Segment Open
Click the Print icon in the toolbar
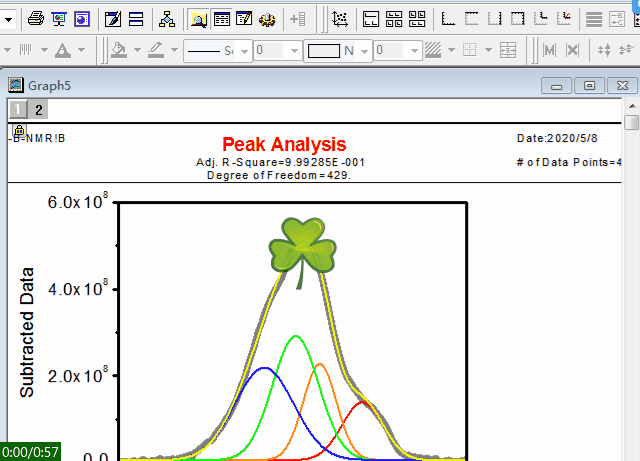640x461 pixels. 35,18
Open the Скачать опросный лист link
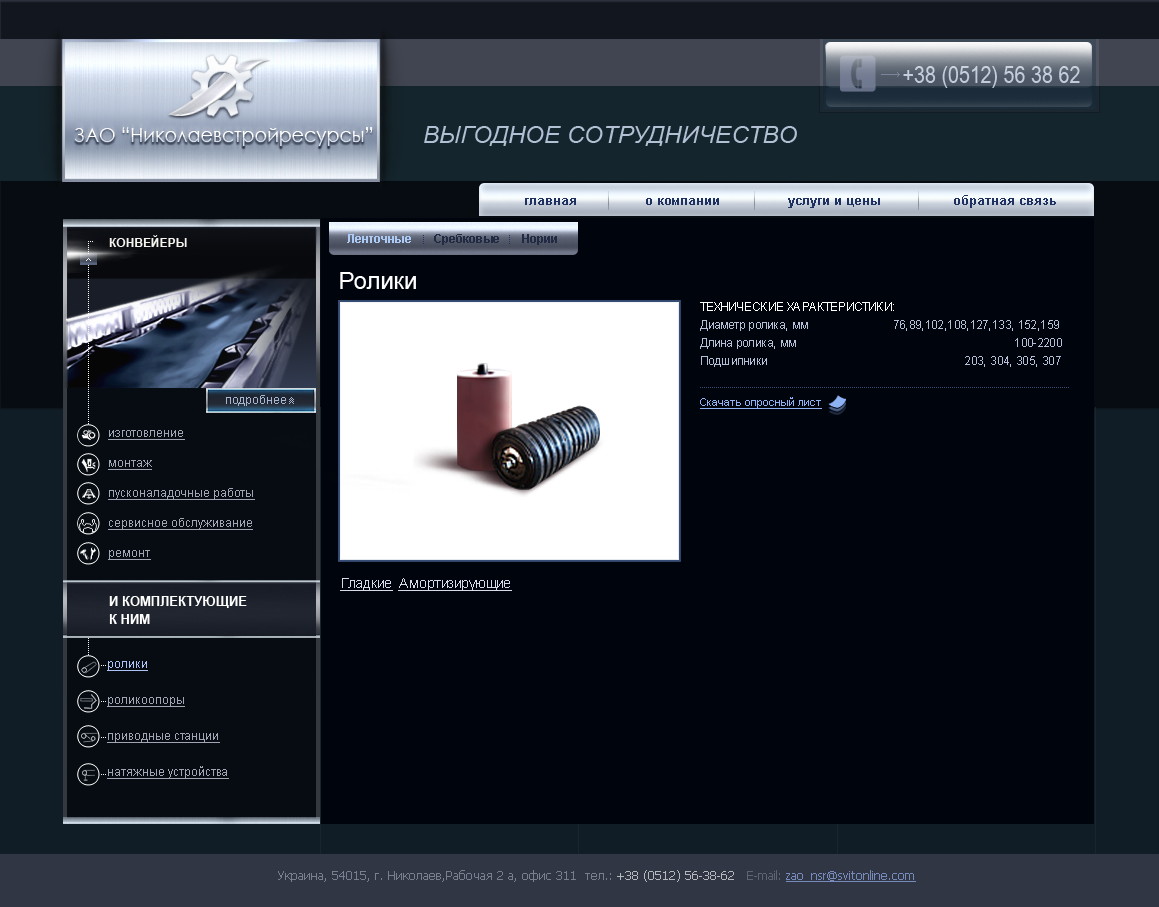 [760, 403]
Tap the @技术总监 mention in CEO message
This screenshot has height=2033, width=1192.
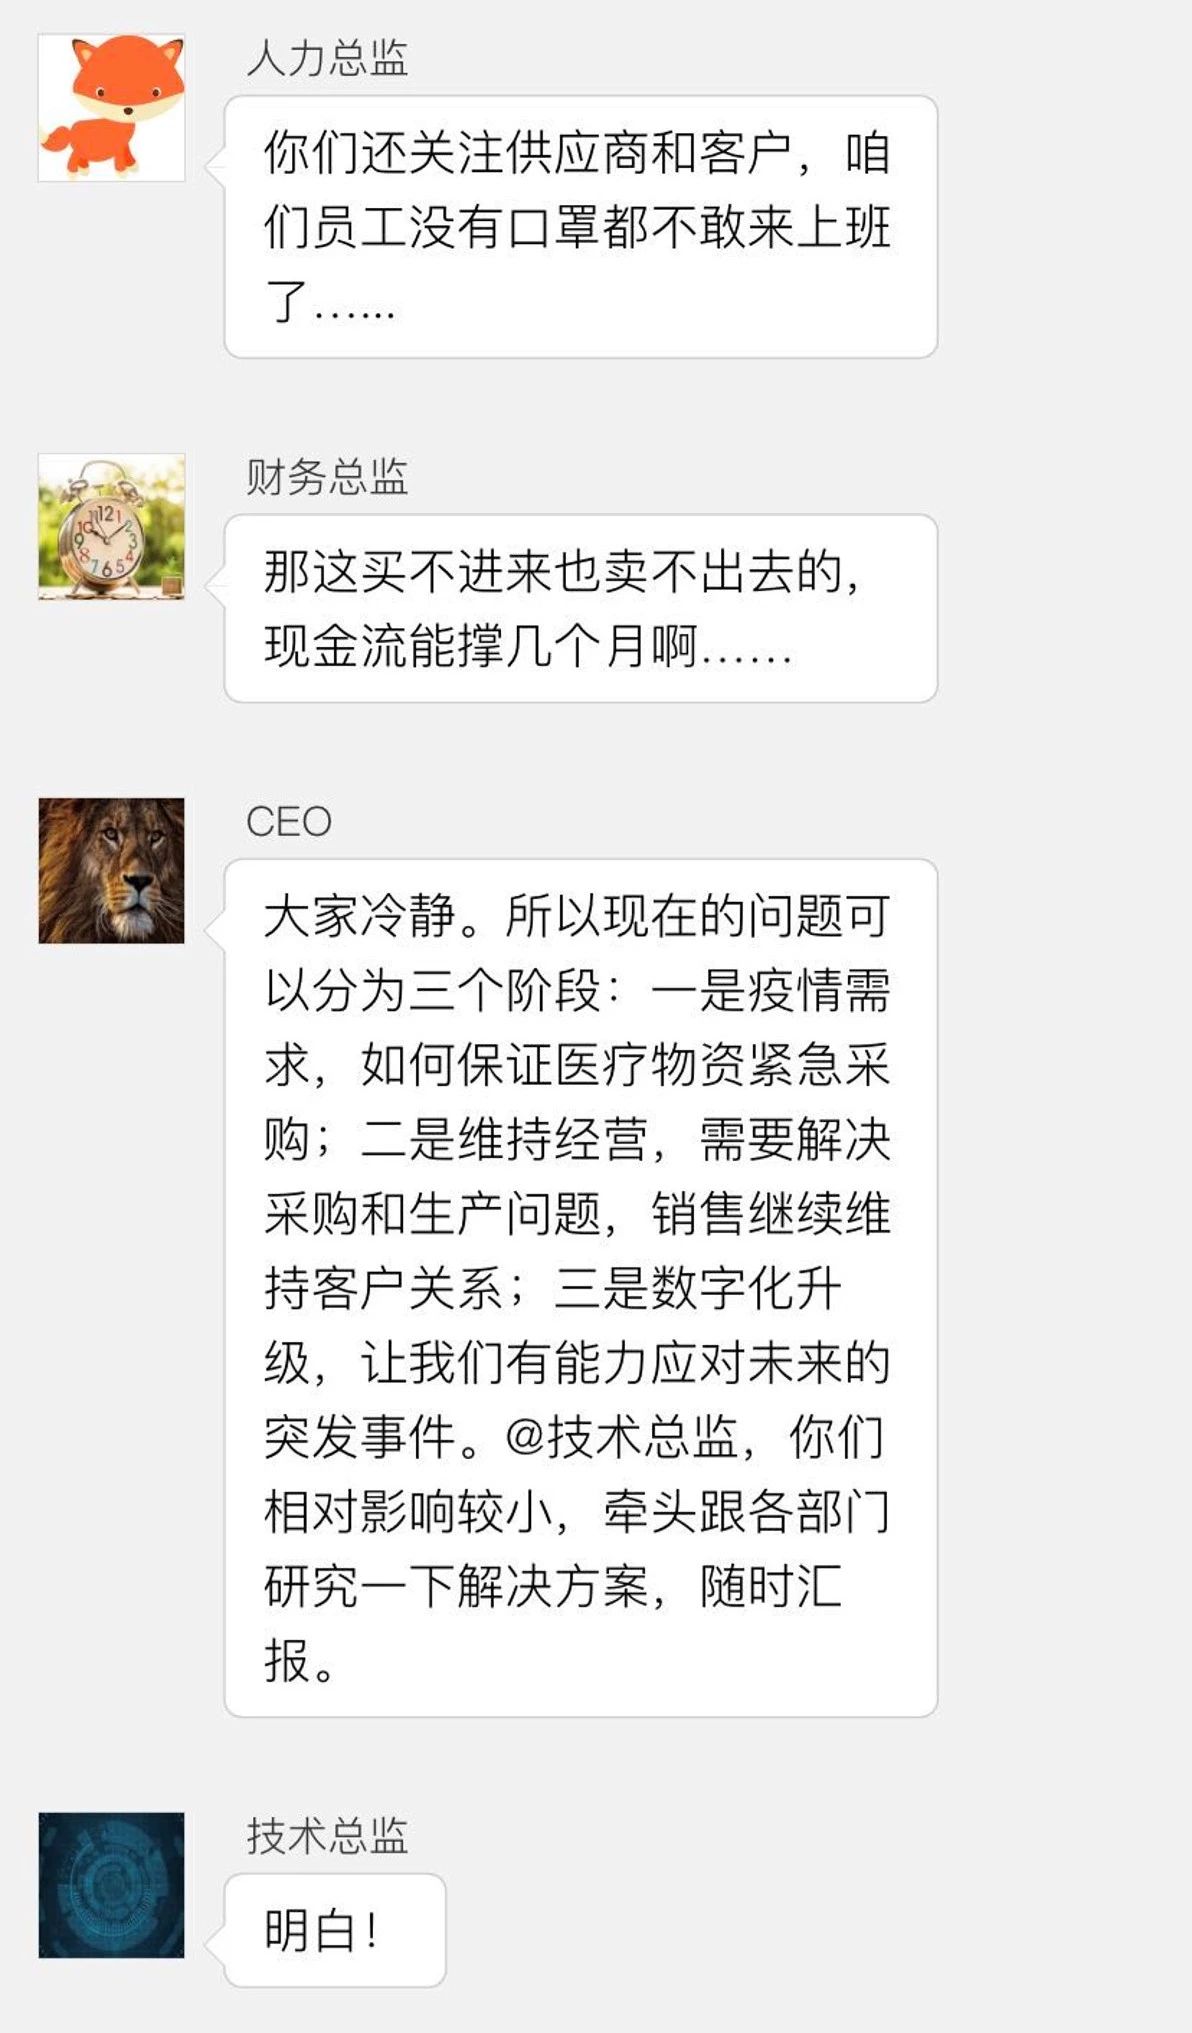coord(622,1437)
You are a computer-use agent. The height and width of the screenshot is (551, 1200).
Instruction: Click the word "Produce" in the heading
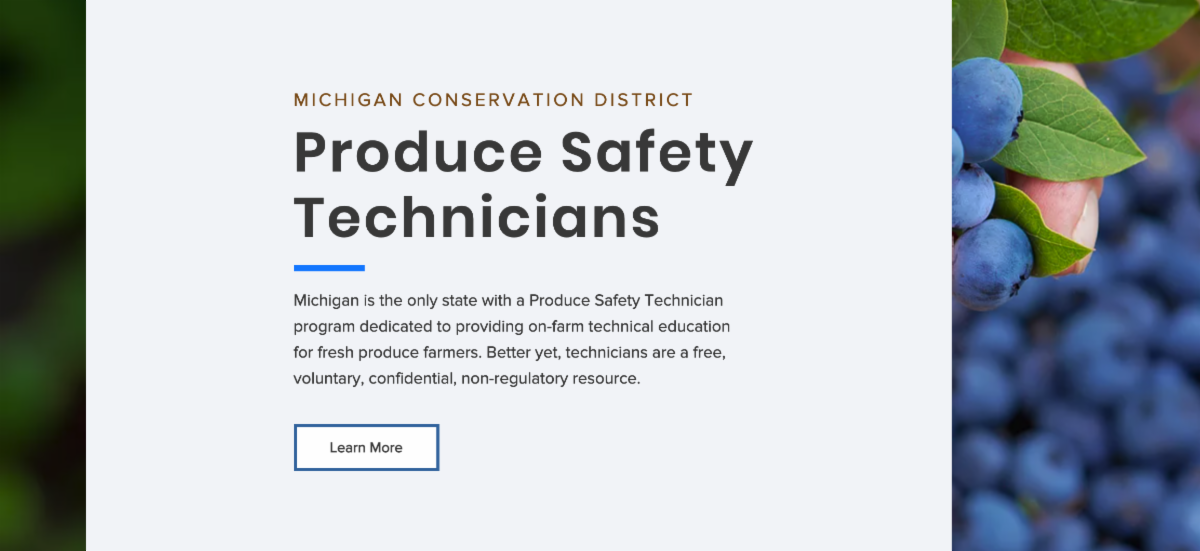click(x=418, y=153)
Segment Closed
Repeat every record above exactly, except the pictures.

• **OUTPUT BELOW**:
Click the Print icon in the toolbar
640x461 pixels. 35,18
Open the Скачать опросный лист link
 [760, 403]
Tap the @技术总监 mention in CEO message
This screenshot has height=2033, width=1192.
coord(622,1437)
You are a computer-use agent. The height and width of the screenshot is (551, 1200).
Instruction: Click the word "Produce" in the heading
click(x=418, y=153)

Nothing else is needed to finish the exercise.